Way to pander to a clueless cloud for blog ‘ratings’…

Long-time fan of both yourself and Joel for flipping through on a (very) brief skim-the-post basis, but now that I’m actually putting in time to read the podcast, etc…

You really need to learn how to recognize WHEN you need to STFU and let Joel speak. OH so often he’s giving perfectly good advice based on experience and nobody can hear because you’re busy desperately scrambling to restate everything you’ve said to fit his opinion… =(

@Michael T
In the Mainframe DB2 world (as quite distinct from Linux/windoze), most use of the database is retro-fit over (under?) 1970’s era COBOL programs which are written to VSAM semantics/structure. I live in that world for the moment. Nothing is normalized.

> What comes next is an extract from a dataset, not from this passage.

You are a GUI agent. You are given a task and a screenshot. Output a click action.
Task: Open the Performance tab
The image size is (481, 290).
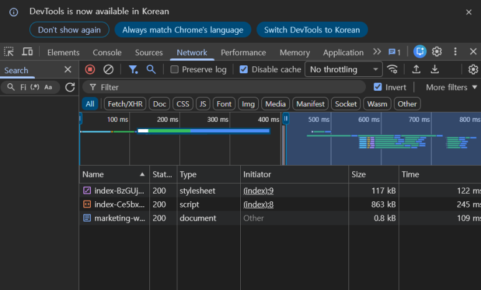click(243, 52)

At a lower level, DB2 on the Mainframe is a layer over VSAM, even today. The zealots will say that the DB2 VSAM files aren’t supposed to be visible to casual VSAM calls. Nevertheless, the semantics of storage is VSAM.

This may have been mentioned already as I’m late in reading this article and there are a tone of comments but I’m a bit suprised that more developers haven’t worked on some Business Intelligence and Data Warehouse solutions. A schema set up for reporting and analytics is highly denormalized in terms of performance because you typically end up working with large amounts of business data. Reading Kimball and knowing how to model dimensionally should be part of the developer’s tool set.

http://en.wikipedia.org/wiki/Dimensional_modeling

@Jeff

Unless you are doing a lot more reading then writing

Aren’t most – perhaps in fact all – websites in this class of application? Millions of reads, handful of writes.

you should denormalize as much as it makes sense to do so for read-heavy loads. Most web applications are of this type and do not even require a regular database necessarily

My point exactly!

But you don’t need to denormalize to solve the problem. Caching is (usually) the answer. There are cases where you may want to denormalize, but there are a number of options before you get to that.